Last Sunday was different. I didn't want to spend half of it in bookstores or poring over used books on pavements, or go to a 'Sale' and one of the many exhibition halls here. If I have read six books in two months, I still have eight unread ones. Old habits die hard, I was to discover soon. They just fade away, to hide at the street corner with a sand filled sock in hand.

At first I finished my customary walk around Thiru Vee Ka Poonga, I love this name as much as I love Charlie Kattampally's God-given handle. I was late, and sweated profusely what with one short spell of rains having made Chennai soggy and litres of water I keep drinking finally doing its thing. After my fourth cup of coffee I got so tired and sick of walking and imbibing the strong brew, I decided to go to Broadway. Why Broadway, you may ask, very legit query. Because, from Dr. Terror's House of Horrors, belching coffee I walk towards the famous cemetery in Kilpauk area, right next door. What I see on turning my head is something like five to six buses per minute, all going to Broadway.

With Sound Of Music and My Fair Lady's ditties ricocheting in my fatigued mind, for the long walks in the sun can take their toll indeed... I passed the Redeemers' Church where a morning service had just ended. All the redeemed souls nearly crushed me to bits, or pushed me into the middle of the road where the Bus route no:7F to Broadway would have unwittingly crushed me like a cockroach. Saving my soul and body both, I hurried on to the next bus stop. None of the drivers liked my red beard nor my attitude much. Even the buses which were half empty did not veer towards me, poor ole me sweating like a pig under the shed and looking piteously at them. No effect.

With a reluctance as heavy as a set of ball and chain, I dragged myself from shade to shade, and thank be to God, there are many tall well-spread trees everywhere on that route, till the next stop. One bus had to stop for some people were desperate to get off. I sneaked in and paid a royal sum of Rs3.50/- for the whole journey. Paying such a paltry amount would necessitate your removal from the bus, in Pune where the local transport seems ten times more expensive to me.
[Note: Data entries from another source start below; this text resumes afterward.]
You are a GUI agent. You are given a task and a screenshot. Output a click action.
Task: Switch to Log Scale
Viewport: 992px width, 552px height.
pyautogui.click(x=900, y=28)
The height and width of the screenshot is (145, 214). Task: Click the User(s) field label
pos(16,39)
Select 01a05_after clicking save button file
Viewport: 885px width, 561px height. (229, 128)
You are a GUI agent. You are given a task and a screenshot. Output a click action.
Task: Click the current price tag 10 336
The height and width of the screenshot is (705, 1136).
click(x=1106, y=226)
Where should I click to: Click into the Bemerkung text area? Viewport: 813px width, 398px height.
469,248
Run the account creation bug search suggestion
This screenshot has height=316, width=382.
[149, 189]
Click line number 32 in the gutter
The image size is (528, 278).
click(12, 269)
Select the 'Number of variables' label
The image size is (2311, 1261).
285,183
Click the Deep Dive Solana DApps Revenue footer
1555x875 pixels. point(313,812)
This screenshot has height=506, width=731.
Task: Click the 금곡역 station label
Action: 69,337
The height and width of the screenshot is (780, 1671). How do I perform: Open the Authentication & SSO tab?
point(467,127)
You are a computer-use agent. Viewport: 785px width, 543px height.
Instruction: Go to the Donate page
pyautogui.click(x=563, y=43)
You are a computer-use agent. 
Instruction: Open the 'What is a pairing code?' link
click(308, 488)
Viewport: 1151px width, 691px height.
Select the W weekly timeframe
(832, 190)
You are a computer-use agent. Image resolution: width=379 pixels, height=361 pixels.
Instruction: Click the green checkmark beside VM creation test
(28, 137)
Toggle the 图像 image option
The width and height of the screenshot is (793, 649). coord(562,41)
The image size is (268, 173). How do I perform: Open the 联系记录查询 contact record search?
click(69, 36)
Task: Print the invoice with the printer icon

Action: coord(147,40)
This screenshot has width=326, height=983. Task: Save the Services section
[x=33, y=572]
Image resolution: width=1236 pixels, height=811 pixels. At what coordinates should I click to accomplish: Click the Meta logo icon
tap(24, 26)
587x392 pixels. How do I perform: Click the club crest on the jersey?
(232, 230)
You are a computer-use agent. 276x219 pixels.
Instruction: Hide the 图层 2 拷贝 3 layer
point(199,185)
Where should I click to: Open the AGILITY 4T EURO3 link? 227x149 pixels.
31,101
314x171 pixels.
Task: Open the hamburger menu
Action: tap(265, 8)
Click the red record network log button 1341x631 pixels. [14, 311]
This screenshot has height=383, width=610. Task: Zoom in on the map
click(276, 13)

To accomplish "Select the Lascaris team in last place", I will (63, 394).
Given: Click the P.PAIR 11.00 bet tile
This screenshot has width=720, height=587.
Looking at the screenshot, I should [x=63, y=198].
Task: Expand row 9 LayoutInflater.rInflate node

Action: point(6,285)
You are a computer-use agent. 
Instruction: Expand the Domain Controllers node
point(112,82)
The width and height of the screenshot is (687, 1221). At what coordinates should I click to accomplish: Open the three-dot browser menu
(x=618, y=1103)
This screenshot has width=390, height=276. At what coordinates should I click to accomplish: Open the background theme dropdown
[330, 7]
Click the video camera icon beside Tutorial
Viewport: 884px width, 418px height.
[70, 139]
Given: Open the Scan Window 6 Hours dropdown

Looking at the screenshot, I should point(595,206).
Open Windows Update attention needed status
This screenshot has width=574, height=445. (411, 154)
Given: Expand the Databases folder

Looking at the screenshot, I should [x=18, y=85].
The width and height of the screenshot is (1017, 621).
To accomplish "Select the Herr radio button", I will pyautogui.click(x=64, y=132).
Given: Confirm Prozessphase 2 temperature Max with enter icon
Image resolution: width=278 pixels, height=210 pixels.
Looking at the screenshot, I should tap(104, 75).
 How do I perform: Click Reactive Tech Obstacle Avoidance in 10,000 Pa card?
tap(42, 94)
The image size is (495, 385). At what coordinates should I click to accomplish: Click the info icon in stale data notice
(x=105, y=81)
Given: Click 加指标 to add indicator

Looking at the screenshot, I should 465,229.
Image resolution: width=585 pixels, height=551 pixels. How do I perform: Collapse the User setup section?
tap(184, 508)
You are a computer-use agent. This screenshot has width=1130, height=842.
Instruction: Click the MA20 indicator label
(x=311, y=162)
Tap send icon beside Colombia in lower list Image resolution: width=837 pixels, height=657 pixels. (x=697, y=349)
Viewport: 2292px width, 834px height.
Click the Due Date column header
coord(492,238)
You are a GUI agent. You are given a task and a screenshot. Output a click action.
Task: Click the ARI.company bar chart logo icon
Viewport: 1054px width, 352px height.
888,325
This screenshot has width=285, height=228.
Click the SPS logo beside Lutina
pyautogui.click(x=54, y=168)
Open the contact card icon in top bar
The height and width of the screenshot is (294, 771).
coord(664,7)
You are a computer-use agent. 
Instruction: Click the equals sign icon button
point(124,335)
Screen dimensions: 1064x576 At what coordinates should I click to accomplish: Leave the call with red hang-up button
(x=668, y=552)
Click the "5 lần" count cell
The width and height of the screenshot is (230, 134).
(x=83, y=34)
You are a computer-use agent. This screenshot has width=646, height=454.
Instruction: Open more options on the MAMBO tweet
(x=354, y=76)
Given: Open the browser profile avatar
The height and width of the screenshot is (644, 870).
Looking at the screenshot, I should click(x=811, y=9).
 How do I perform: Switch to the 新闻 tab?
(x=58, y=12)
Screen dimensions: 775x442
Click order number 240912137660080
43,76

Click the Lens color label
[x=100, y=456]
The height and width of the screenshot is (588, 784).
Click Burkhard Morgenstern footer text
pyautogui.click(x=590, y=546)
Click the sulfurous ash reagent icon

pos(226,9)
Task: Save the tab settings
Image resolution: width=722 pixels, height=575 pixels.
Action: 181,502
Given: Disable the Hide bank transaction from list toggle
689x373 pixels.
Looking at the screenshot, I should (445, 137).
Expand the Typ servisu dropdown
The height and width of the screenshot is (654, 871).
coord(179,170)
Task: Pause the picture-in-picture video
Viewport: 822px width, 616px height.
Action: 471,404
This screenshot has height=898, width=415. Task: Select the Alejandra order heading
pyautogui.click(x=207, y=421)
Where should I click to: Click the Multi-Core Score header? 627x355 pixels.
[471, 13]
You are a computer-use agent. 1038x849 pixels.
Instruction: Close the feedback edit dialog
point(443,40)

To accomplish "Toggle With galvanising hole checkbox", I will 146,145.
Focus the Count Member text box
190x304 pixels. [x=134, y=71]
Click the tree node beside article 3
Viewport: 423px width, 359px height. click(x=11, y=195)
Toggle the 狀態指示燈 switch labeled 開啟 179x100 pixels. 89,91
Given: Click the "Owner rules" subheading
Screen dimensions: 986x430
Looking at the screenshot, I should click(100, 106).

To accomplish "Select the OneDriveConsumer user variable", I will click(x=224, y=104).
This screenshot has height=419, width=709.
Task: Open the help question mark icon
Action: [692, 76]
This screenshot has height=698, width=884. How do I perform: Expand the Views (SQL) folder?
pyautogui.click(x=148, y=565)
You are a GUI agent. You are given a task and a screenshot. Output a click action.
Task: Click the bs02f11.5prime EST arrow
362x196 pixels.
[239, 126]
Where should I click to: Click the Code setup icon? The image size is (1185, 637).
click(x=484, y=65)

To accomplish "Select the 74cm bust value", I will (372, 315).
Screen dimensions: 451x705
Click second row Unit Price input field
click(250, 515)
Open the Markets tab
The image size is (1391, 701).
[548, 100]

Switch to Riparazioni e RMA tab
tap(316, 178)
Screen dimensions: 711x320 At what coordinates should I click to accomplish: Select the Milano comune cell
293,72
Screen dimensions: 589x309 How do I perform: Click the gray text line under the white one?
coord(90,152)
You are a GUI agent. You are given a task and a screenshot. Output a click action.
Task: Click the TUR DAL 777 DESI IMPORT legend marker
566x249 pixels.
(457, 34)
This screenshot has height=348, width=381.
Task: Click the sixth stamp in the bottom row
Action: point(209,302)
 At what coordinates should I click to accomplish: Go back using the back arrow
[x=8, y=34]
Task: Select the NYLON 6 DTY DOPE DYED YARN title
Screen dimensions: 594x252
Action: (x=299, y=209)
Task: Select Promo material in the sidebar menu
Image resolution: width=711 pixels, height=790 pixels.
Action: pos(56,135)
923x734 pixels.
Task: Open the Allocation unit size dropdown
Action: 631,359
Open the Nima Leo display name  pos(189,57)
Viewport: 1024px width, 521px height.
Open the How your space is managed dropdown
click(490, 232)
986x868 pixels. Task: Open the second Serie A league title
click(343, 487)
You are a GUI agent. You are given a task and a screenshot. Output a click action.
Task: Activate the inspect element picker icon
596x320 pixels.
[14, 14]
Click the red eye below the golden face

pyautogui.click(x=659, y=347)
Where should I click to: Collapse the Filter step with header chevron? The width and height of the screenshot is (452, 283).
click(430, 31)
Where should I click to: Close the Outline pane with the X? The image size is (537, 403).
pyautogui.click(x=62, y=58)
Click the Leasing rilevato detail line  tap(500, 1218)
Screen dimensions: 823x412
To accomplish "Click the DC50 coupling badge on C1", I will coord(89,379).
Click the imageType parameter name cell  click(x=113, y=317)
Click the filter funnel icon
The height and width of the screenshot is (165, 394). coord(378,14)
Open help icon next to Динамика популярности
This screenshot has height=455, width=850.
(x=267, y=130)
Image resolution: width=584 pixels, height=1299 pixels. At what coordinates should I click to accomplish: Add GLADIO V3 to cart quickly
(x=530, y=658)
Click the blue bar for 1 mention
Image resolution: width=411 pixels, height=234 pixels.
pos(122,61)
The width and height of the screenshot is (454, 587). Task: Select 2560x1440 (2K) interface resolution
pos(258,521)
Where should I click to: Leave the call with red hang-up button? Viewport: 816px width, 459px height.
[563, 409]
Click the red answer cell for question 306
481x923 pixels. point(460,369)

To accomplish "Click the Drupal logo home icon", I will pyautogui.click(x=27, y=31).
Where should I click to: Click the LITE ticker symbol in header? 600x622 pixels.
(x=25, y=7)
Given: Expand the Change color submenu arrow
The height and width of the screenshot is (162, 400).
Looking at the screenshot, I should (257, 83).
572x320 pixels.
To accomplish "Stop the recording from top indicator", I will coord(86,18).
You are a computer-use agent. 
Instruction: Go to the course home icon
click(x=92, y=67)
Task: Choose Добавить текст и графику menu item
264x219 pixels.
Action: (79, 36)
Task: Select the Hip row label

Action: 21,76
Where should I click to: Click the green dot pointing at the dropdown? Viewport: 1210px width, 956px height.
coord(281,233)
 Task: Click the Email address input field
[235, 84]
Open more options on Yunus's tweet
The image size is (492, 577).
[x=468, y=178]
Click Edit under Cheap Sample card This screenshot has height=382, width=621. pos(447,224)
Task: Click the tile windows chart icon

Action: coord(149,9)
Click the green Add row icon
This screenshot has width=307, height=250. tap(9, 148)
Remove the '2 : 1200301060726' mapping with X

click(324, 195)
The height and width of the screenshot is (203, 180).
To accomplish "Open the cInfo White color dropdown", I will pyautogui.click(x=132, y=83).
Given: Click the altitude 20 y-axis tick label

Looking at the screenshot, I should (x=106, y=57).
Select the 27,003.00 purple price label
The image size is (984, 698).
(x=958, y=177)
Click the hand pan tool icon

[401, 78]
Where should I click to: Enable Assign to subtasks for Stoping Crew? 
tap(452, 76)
Before hitting Broadway with its total lack of theatres or theatrics, I got off at Madras Central, as Chennai's main railway station used to be called before the nationalistic fervour got the better of local politicos. Felt a little sentimental, a tad nostalgic at the huge railways station where thirty years ago I used to arrive so often, stay at a hotel close by, and take a train to Thiruvottiyur, for work at an old engineering company that's defunct now, I heard. It's changed a lot, become much bigger and better managed, but the character has been protected very well.

Went around walking, bought a ballpen, had coffee and emerged out towards what used to be Moore's Market, my old haunt for used books. Thousands of books I had purchased on my numerous trips -during my early career I used to miss a meal to be able to buy a book, a record... since the travel allowance used to be a pittance. Or walk for kilometres to save the bus fare. Saw that the old booksellers have been thrown out and they hog the pavements. One of the largest collection I saw inside a sort of gateway connecting the huge compound of Madras Central to the road that leads to the market.

Spent nearly an hour and chose five books, all very interesting, in good condition. At twenty rupees a book, it seemed a bargain. Been reading some, am very smitten by Gustave Flaubert's book of three tales. Those who do not believe in translation, should read this book and see how competent the English translation is.

Went for a longer walk, and the sun shone fiercely, making me scared of catching a sunstroke. So stopped for a cold drink. One particular beggar had been chasing me for a half a kilometre, which tried my patience. I had run out of change. So I kept saying No No No... endless number of times. He wouldn't stop his litany with 'khana' and 'chai' two words I could understand. Finally I turned, yelled " A hundred times No!" and taken aback, he shuffled away.

Wound up my walk and returned the same way. Tried 'meals' at a Khwaja Hotel, close to the Masjid, which I had noticed when the bus arrived via Vepery. The surprise was a piece of chicken in rice plate as this meal would be called in Bombay or Pune. Lovely food it was. On may way out I saw the same 'khana' and 'chai' asking beggar hogging the entrance with another equally dessicated female counterpart. He smiled expansively and softened by food, I gave him a coin of good value.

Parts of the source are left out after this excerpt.